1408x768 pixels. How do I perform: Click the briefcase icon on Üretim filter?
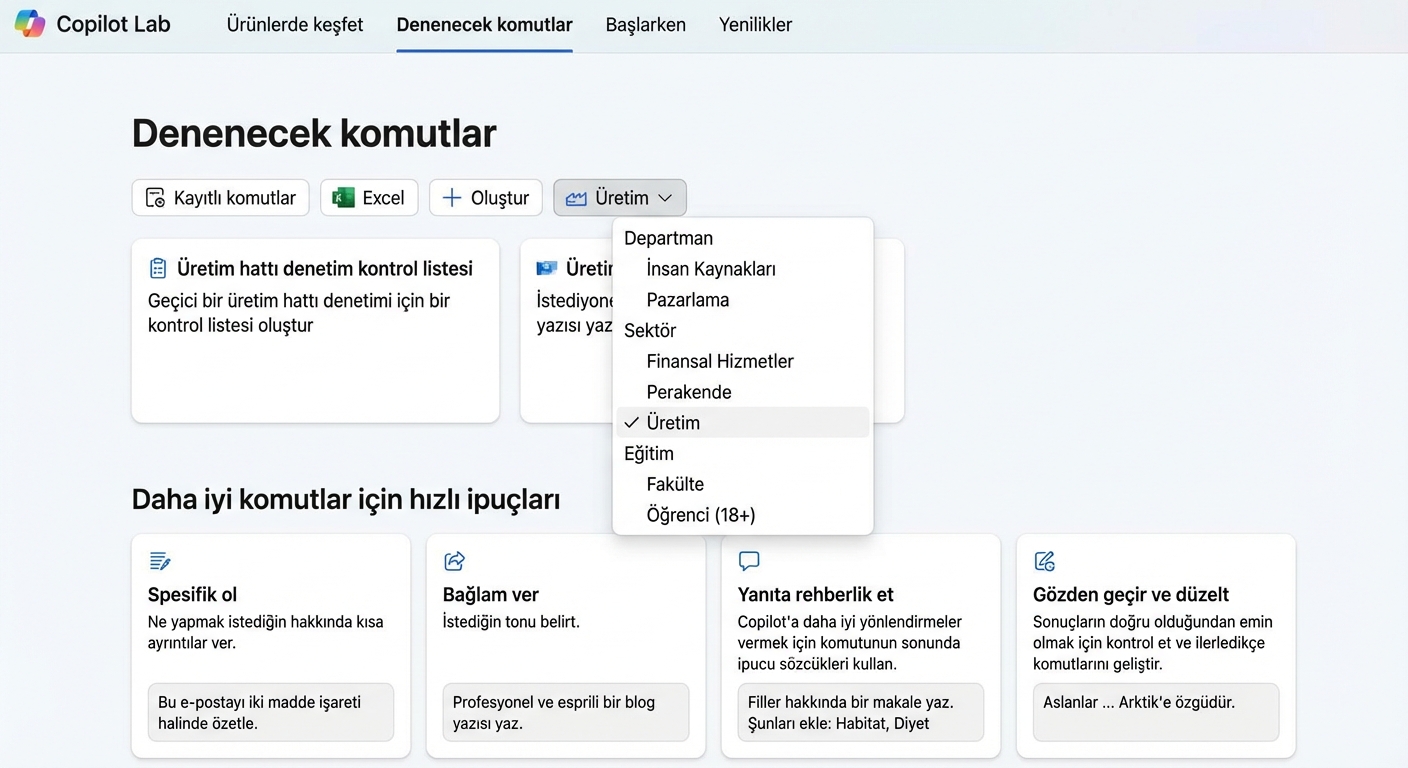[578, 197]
* * *
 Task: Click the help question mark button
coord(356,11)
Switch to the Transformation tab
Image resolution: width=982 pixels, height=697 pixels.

WHAT YOU HAVE TO DO | Beginning with the line containing "Switch to the Transformation tab" in the material above, copy every line exactly until you have copied the line containing "Image resolution: width=982".

EXERCISE RESULT |
Switch to the Transformation tab
Image resolution: width=982 pixels, height=697 pixels.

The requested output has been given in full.